Here are key strategies that contributed to this portfolio’s success:

  • Regular €300 investments steadily increased the loan portfolio.
  • Both principal and interest payments were reinvested, compounding growth.
  • The investor spread funds across a variety of loans, reducing exposure to individual project risks.

What brings high yields

Andrius Liukaitis classifies this case study as a medium-risk portfolio. Initially, the investor deployed larger amounts (€500–€3,000) in a single project to build up the portfolio, then adopted a more consistent strategy of €100–€300 investment per project. This balance between early momentum and steady diversification helped maximize returns while managing risk.

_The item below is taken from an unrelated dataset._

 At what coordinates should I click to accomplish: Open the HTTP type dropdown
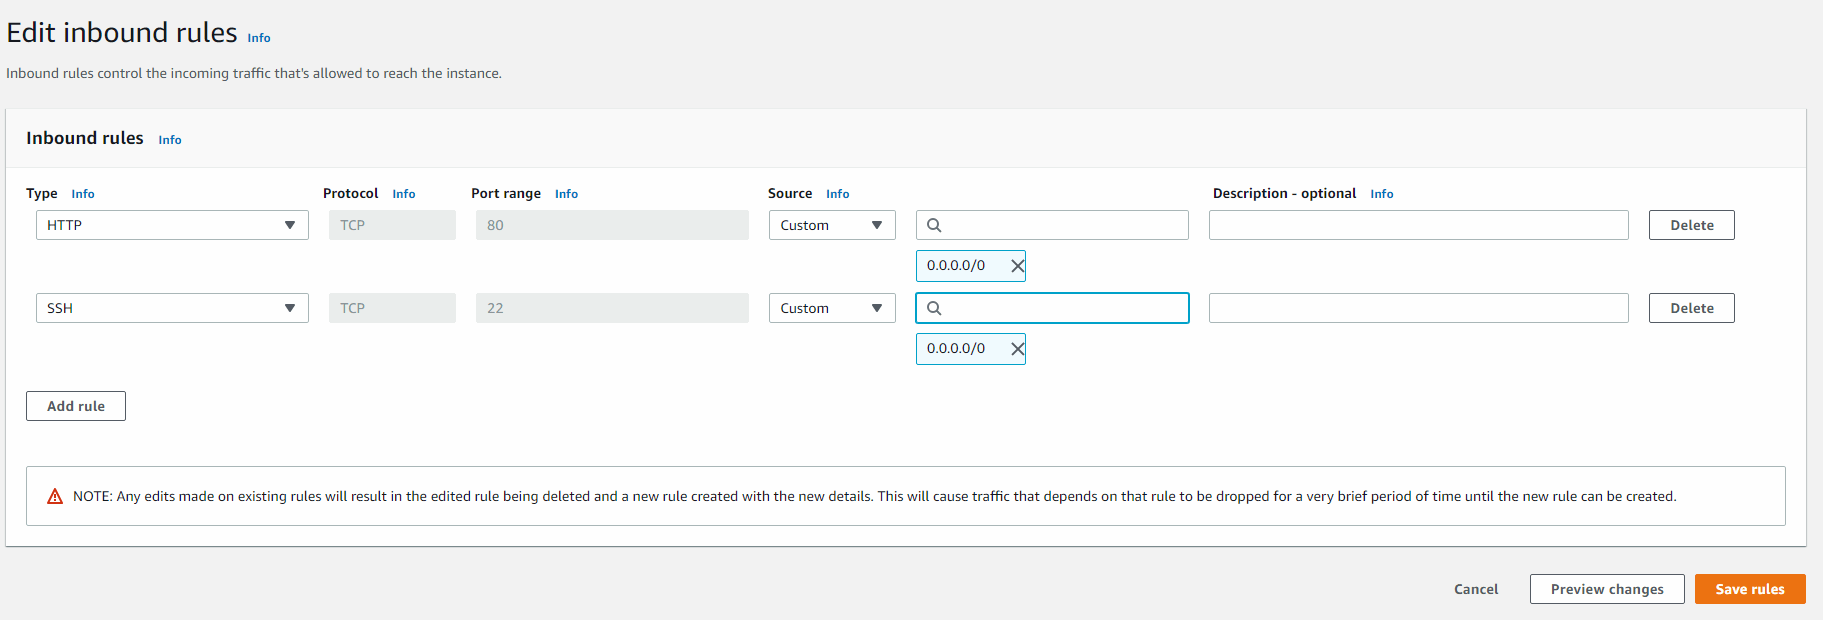pyautogui.click(x=172, y=225)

“With InSoil Finance, investors can diversify not only by geography, but also by asset type, risk rating, loan term, farm type, and loan purpose. Spreading investments across a wide range of loans helps shield your portfolio from external shocks“, explains Andrius Liukaitis. 

How to Assess Projects on InSoil Finance

InSoil Finance enables investments in Lithuania, Poland, Latvia, Bulgaria, and Portugal. When evaluating potential projects, Andrius recommends focusing on the following factors:

Risk Rating: InSoil assigns ratings from A+ (lowest risk) to C (higher risk), updated regularly based on historical performance. This transparent system helps investors gauge each loan’s risk profile.

Financial Metrics: The average funded farm has 14 years of operational history. InSoil provides two years of financial data for each borrower, allowing investors to assess business stability and performance.

Loan-to-Value (LTV) Ratio: LTV indicates the proportion of assets pledged relative to the loan amount. Higher collateralization enhances investment security in case of borrower default.

Loan Duration: It’s essential to match investment duration with your liquidity preferences. InSoil loans typically range from 6 to 48 months. Andrius notes that longer-term loans often carry lower risk, as they give farmers more time to repay.

Balancing Risk and Reward

“High double-digit returns are appealing, but investors should honestly assess their tolerance for repayment delays. Chasing the highest yields may require patience and composure when repayments are late,” Andrius advises.

While it’s possible to achieve slightly higher returns by concentrating funds in a single project, broad diversification is the best strategy for long-term peace of mind. Since its inception in 2020, the InSoil Finance community has funded over €80 million in agricultural loans, with €40 million already fully repaid. To date, investors have enjoyed a weighted average return of 13.16%.